The Harvard scholar Michael Sandel writes of this key element for social cohesion. In his book, "Democracy and its Discontents," he describes the concerns when A & P  first came to town. It was a major threat to the local family-run businesses. There would be less interest and investment in the needs and personality of the local community coming from a company with a head office elsewhere. 
 
Robert Putnam's lament in his classic, "Bowling Alone," of a diminution of civic and social engagement as evidenced by fewer organized group activities, bowling leagues being but one example, also emphasizes the importance of social capital. Living and doing business with your local merchants had its benefits and still does.
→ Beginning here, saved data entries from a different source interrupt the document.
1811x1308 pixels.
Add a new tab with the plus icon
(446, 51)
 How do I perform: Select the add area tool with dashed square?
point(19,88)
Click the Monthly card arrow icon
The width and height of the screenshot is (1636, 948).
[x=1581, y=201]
The local store is more apt to give better service than today's big box stores.  Just think of the family-owned hardware store where they "nail it right the first time. " There is a true interest in and concern for the customer.  Local merchants sponsor and coach little league teams and a good year on Main Street benefit the public with local investment in community projects. "Main Streets"  are places and businesses where "everybody knows your name." Shopping is a positive social experience. By being local merchants, they are real stakeholders in the community.
 
If there are problems in town you cannot lose them in a commute;  they follow you home at night.
 
So I not only lament in so many situations the disappearance of Main Street in so many American towns and smaller cities but I call and cry out for our embrace of those places that can still boast a Main Street. It is worth the perhaps slightly higher prices for the positive purchasing experiences and the attending benefits that accrue to the local landscape.
 
There is in my mind a serious degree of the false economy with our ramped-up use of the internet for shopping when the same could be achieved and obtained locally.
 
Where and when there is a local ferment, the community benefits. That ferment rises from a local population that understands the positive offshoots of a strong local business artery and economy. It requires a certain effort to develop and support the needed menu of local businesses.  "Doing good in town," is an ethical imperative.
 
It is interesting to note that in the Jewish Talmud, the Scholars teach that one should not live in a town that doesn't have basic amenities including a doctor and open green space. Main Street is one such cornerstone amenity.
  
Without our "menschlschkeit  for Main Street," we not only deny ourselves a local business area but we also seriously and often permanently diminish the opportunity for meaningful.    communal engagement and tear irreparably at our social fabric.
 
The ethics of buying local need to be better appreciated and, when still possible, followed. Otherwise, our communities in the true holistic sense will atrophy and die.
There is at least a meta-Halakhic, Jewish legal imperative to care for and promote acceptance of this mandate.
 
I am sure my friends in other faith communities wish for and want to pursue the same.